WORK REQUIRED
Searching the material below, find each line that includes the word "Partager", and copy it.

DATA
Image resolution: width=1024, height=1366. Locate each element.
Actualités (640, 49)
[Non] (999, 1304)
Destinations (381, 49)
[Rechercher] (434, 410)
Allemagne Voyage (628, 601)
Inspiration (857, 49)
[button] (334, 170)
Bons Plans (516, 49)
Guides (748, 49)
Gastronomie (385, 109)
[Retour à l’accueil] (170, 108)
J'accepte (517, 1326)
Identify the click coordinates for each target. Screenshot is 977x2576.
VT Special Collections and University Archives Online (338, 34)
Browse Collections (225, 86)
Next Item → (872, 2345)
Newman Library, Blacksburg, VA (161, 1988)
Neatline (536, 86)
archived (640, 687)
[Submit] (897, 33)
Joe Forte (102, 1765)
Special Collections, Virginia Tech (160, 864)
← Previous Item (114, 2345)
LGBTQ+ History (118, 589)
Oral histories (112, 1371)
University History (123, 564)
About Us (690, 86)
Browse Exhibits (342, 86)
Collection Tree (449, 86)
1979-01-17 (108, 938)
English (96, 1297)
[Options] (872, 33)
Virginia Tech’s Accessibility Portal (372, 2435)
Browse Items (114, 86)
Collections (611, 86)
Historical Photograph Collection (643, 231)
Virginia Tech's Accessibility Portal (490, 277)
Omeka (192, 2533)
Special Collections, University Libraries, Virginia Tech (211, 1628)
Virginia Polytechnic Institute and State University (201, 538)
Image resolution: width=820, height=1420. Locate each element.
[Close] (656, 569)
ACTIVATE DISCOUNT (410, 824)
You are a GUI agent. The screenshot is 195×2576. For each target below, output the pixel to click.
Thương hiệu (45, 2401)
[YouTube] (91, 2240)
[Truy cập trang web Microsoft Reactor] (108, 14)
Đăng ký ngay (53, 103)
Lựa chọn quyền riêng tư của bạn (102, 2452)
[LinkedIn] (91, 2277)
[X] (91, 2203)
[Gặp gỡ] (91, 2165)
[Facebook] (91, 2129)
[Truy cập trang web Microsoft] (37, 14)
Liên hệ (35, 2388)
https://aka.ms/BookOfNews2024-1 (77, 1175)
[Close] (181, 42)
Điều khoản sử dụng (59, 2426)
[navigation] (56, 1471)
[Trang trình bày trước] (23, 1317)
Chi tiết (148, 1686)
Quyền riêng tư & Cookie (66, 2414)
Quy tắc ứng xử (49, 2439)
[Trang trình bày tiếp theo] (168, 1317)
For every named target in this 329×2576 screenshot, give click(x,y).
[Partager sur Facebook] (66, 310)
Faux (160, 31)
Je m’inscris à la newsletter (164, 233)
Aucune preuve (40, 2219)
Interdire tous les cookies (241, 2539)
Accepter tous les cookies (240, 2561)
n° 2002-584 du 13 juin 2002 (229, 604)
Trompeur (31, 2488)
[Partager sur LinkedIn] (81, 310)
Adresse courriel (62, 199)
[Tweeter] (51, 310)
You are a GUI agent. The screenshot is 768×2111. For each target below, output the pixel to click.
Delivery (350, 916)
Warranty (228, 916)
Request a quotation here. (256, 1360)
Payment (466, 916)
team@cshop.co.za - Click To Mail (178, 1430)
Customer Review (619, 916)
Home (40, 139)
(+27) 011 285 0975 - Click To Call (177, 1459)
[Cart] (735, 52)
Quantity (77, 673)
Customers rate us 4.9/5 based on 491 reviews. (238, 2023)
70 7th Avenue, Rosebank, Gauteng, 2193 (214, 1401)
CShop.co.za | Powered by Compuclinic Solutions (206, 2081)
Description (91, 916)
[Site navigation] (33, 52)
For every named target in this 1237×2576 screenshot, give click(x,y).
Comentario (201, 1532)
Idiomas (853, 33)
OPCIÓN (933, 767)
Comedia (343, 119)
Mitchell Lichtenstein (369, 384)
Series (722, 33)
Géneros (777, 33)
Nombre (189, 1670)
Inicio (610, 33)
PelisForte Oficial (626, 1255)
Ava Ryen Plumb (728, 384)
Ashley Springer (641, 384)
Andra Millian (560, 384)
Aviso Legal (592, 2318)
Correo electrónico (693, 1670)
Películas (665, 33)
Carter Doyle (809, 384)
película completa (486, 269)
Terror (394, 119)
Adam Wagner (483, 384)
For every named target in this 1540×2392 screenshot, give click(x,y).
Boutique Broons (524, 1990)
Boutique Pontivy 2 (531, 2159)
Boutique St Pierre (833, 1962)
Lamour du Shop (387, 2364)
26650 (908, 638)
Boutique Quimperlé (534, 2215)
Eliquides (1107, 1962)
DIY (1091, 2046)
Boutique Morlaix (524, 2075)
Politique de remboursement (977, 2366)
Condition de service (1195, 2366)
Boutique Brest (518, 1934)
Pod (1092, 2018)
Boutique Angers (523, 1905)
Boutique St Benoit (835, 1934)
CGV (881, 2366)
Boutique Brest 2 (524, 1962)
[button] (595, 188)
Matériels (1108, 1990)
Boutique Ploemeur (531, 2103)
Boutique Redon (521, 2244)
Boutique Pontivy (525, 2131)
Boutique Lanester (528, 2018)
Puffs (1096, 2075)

WORKED SOLUTION
[Partager sur Facebook] (66, 310)
[Partager sur LinkedIn] (81, 310)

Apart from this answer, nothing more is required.